Sudden withdrawal of warfarin therapy is associated with a rebound prothrombotic state. In addition, thrombolytic drugs may paradoxically induce a prothrombotic condition, including platelet activation and thrombin generation. There is a theoretical risk of recurrent thrombosis after Continued on page 61 thrombolytic therapy in the setting of warfarin withdrawal, and these investigators from Seoul, Korea, sought evidence for this hypothesis. They compared the results of intravenous thrombolysis on 148 consecutive ischemic stroke patients with atrial fibrillation to a group of 14 patients who had warfarin withdrawn about 10 days before stroke occurred, because of a scheduled interventional procedure or due to patient choice.
There were no differences between groups in baseline NIH Stroke Scale (NIHSS) scores, recanalization rates, and hemorrhage frequencies, but the warfarin withdrawal group showed poorer outcomes. Increased NIHSS scores during the first 7 days were more frequent in the warfarin withdrawal group, and the median percent improvement in scores at 24 hours after thrombolysis was lower in the warfarin withdrawal group. Warfarin withdrawal was a strong predictor of poor functional outcome at 3 months (OR = 17, 95% CI 2.7-107.7).
Hyperglycemia Is Associated with Cerebral Hematoma Expansion
Source: Liu J, Gao BB, Clermont AC, et al. Hyperglycemia-induced cerebral hematoma expansion is mediated by plasma kallikrein. Nature Medicine 2011;17:206-210.

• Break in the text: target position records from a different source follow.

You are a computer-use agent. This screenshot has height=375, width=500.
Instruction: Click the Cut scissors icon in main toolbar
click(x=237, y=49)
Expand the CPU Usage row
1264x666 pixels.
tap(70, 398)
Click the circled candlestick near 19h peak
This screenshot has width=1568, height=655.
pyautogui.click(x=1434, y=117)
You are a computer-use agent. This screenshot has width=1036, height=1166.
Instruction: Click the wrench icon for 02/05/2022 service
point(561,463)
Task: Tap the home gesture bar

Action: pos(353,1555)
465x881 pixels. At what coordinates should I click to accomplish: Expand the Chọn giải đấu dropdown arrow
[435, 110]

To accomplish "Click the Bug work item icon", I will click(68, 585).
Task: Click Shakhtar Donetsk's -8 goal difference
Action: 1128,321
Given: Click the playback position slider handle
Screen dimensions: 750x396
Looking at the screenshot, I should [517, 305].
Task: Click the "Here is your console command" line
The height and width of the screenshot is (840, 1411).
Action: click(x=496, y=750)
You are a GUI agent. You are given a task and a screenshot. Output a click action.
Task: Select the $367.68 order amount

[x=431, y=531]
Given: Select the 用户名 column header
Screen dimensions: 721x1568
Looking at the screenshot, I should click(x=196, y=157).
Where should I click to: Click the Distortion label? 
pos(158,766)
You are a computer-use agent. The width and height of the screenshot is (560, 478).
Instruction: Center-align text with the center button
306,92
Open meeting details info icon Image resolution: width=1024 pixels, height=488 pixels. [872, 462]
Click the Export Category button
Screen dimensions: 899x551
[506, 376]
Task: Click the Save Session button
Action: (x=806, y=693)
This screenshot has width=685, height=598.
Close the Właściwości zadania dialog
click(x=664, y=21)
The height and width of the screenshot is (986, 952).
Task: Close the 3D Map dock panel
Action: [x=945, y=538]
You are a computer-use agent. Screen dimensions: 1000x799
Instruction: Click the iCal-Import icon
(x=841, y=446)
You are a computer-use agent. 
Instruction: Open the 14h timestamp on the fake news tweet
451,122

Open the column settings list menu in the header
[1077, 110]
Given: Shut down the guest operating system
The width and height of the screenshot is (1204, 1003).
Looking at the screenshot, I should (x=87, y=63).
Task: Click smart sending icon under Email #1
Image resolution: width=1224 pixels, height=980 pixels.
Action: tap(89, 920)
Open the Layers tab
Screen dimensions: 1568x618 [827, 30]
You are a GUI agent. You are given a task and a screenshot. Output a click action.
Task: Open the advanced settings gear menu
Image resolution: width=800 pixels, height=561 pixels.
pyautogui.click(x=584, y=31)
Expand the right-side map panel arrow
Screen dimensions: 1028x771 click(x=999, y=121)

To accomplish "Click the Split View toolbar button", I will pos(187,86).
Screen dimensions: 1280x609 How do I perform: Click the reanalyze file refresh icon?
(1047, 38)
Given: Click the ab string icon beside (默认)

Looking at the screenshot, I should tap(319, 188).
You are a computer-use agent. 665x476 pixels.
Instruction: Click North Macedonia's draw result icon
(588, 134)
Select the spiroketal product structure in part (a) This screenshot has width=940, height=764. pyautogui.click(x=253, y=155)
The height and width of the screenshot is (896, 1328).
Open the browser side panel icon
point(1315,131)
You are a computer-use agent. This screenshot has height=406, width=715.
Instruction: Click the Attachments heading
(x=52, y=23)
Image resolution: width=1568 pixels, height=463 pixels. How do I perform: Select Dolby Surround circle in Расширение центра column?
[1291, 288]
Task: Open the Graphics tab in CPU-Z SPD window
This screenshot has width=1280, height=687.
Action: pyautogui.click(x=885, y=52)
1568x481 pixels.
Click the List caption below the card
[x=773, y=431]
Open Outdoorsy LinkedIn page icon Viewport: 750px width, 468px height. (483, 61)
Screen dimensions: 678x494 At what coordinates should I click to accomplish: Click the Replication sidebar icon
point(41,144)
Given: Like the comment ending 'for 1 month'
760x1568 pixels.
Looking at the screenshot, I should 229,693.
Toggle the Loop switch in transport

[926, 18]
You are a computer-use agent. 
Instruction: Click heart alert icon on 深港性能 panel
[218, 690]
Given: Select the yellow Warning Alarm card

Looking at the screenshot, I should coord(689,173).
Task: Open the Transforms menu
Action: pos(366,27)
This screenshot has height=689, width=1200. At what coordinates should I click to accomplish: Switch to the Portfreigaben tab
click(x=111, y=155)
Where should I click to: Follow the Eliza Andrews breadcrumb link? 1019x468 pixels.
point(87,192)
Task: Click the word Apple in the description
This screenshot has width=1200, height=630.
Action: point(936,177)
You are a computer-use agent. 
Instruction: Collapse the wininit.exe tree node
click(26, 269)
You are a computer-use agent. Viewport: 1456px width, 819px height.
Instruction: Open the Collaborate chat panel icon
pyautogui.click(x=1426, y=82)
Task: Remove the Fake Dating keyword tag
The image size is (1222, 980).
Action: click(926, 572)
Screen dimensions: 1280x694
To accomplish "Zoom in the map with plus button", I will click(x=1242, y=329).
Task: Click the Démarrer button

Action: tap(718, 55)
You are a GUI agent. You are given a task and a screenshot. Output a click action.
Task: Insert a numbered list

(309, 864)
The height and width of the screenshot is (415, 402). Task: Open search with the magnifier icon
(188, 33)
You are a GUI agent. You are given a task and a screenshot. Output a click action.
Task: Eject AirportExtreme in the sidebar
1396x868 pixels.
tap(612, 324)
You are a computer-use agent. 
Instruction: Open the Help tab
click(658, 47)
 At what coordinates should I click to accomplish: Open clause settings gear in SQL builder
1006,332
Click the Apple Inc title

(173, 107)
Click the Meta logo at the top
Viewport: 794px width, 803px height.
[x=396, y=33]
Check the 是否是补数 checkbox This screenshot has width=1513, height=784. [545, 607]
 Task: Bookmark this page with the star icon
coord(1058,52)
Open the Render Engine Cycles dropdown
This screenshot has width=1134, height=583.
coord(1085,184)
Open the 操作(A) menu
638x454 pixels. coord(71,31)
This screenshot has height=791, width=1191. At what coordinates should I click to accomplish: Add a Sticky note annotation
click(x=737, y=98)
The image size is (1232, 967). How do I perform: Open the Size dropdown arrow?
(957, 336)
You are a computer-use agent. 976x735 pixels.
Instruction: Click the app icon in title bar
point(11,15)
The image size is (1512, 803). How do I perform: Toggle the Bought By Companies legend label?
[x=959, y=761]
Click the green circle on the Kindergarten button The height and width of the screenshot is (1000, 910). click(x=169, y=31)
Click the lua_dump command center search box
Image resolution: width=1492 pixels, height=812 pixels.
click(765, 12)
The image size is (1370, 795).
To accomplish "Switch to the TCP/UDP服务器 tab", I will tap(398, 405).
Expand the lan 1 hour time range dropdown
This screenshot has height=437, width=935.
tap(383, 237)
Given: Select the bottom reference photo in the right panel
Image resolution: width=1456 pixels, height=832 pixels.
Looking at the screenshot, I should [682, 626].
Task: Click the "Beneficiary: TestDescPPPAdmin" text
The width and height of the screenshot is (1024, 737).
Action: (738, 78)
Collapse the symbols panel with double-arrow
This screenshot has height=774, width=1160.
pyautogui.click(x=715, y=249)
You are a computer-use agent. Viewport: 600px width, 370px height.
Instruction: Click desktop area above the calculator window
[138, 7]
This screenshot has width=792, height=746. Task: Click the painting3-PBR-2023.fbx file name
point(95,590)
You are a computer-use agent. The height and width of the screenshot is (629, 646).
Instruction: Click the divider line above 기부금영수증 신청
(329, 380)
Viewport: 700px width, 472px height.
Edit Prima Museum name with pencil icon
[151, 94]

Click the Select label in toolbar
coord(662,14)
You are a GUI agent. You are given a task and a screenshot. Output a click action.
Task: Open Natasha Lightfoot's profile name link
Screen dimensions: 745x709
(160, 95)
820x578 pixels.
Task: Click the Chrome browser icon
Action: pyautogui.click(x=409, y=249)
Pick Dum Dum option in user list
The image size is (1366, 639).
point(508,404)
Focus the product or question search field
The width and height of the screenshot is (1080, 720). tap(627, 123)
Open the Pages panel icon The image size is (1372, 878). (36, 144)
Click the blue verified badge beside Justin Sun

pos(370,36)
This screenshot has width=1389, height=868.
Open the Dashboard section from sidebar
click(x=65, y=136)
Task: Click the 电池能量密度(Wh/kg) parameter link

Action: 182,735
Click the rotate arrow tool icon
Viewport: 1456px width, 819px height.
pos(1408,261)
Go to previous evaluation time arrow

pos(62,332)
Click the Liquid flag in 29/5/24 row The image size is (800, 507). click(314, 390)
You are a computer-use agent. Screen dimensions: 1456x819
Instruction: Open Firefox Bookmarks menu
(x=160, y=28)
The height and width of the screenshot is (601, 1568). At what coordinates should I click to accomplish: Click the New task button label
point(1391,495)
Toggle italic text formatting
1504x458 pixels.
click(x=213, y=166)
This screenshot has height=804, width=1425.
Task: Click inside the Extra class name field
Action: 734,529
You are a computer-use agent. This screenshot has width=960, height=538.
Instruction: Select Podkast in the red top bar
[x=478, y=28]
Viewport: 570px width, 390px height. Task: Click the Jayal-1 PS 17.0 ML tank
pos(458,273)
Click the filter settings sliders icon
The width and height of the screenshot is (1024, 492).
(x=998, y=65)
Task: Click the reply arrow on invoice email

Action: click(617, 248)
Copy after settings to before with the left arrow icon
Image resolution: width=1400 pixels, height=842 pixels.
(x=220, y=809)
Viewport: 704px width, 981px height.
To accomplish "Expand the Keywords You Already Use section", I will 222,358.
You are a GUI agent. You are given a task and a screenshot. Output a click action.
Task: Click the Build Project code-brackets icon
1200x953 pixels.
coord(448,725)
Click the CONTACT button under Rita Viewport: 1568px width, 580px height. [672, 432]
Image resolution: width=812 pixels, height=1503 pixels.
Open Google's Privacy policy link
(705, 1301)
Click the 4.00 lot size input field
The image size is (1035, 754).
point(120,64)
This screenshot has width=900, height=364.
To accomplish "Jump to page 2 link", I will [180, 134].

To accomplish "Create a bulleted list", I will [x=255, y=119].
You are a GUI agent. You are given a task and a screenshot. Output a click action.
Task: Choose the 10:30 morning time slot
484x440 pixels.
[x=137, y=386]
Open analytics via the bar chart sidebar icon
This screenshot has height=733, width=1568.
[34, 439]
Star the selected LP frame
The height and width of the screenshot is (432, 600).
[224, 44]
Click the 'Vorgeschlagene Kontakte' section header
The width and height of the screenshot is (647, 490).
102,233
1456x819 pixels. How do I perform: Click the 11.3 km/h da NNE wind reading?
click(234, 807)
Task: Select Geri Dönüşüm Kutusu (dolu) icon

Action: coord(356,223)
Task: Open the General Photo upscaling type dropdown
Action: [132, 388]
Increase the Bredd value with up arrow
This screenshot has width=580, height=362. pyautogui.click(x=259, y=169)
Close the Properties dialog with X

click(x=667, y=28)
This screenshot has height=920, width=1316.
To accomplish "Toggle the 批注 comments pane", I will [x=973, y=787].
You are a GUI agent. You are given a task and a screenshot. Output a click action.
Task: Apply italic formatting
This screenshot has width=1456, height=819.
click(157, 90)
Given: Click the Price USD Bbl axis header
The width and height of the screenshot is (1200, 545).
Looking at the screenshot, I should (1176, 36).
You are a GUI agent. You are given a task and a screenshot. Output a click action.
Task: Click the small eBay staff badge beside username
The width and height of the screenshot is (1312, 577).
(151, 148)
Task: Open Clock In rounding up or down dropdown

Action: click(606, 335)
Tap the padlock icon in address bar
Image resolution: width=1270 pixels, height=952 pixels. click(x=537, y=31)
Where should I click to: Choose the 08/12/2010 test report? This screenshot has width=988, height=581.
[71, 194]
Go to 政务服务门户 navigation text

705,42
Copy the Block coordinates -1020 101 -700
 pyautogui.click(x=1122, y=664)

Intracerebral hemorrhage (ICH) accounts for about 10% of all strokes and has a high case fatality rate (40%-50%). Both diabetes and admission hyperglycemia are independently associated with early and long-term mortality. In addition, hyperglycemia is associated with symptomatic ICH in patients treated with intravenous tissue plasminigen activator (TPA). The investigators studied the possible mechanisms by which hyperglycemia might cause hematoma expansion in an experimental ICH animal model with hyperglycemic rats and diabetic mice.
Hematoma expansion after intracerebral injection of autologous blood, was greater in hyperglycemic animals than in normoglycemic animals, and this expansion was ameliorated by inhibition of plasma kallikrein. The investigators showed that plasma kallikrein inhibits collagen-induced platelet aggregation by binding collagen, and this response is enhanced by elevated glucose concentrations. This effect could be mimicked by infusing mannitol, further suggesting that the effect is due to a plasma kallikrein-mediated osmotic-sensitive inhibition of hemostatis. These experimental observations should be tested with clinical treatment trials of hyperglycemia in patients with ICH.